On August 27, 2019 at DiBartolomeo Consulting International there was a blog post titled 3 ways to lose your fear of public speaking that admonished:
“The first way to reduce the unknown is to study your topic thoroughly. You must strive to be the smartest man or woman in the room on your particular topic.”
It opened with a misleadingly claim that:
“According to the Chapman University Survey of American Fears, the number one fear of people is public speaking.”
They likely got that statistic from a October 30, 2014 Washington Post article titled America’s top fears: Public speaking, heights and bugs which shows up near the top on Google or Bing searches about surveys of public speaking and fear. But there were five annual Chapman surveys in 2014 through 2018 (and another for 2019 may appear next month). The other four tell a very different story than the 2014 survey. Rankings for fear of public speaking in them all are shown above.

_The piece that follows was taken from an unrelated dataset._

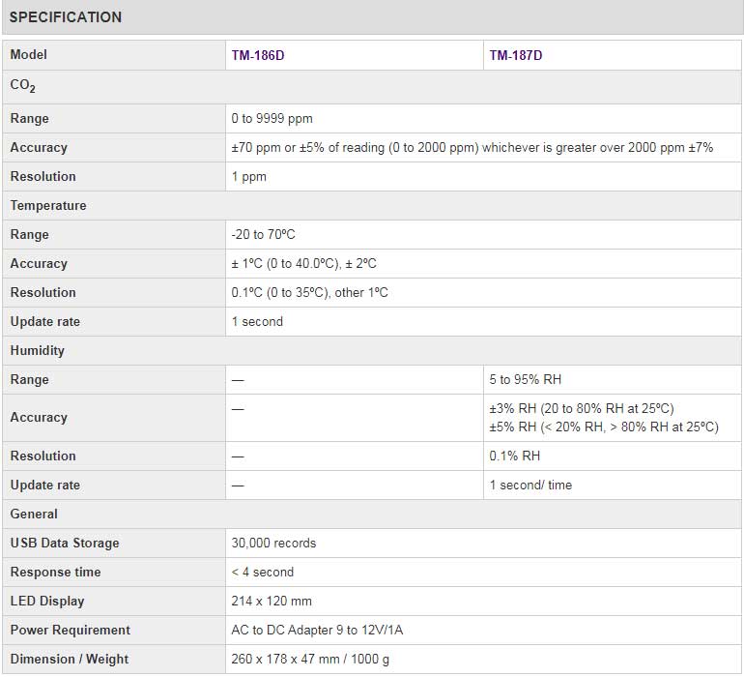Select the 'AC to DC Adapter 9 to 12V/1A' text

317,630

On October 27, 2014 I blogged about What do the most Americans fear? The Chapman Survey on American Fears and the press release copying reflex. In that post I noted that there were questions on lots of fears, but they were asked in different ways so they could not be compared directly. On October 29, 2014 I blogged about how twelve fears were listed under ‘Phobias’ in a post titled Chapman Survey on American Fears includes both zombies and ghosts.

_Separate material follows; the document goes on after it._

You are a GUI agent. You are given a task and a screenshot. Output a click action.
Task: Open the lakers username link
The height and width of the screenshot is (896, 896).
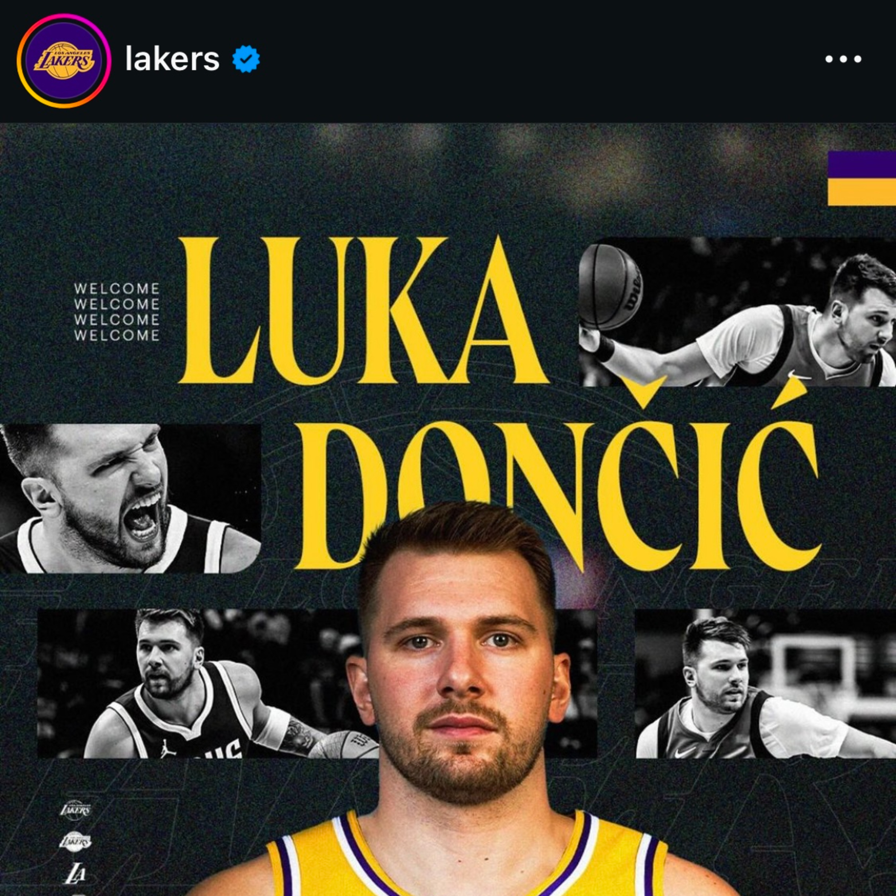(x=173, y=59)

Questions in the later surveys were asked consistently. In the 2015 survey public speaking ranked #26 of 88 fears, in the 2016 survey it ranked #33 of 79 fears, in the 2017 survey it ranked #52 of 80 fears, in the 2018 survey it ranked #59 of 94 fears. On January 5, 2019 I blogged about other misuses of the 2018 survey in a post titled How shallow research will destroy your credibility.
An image of a girl with a toy shovel came from the Library of Congress.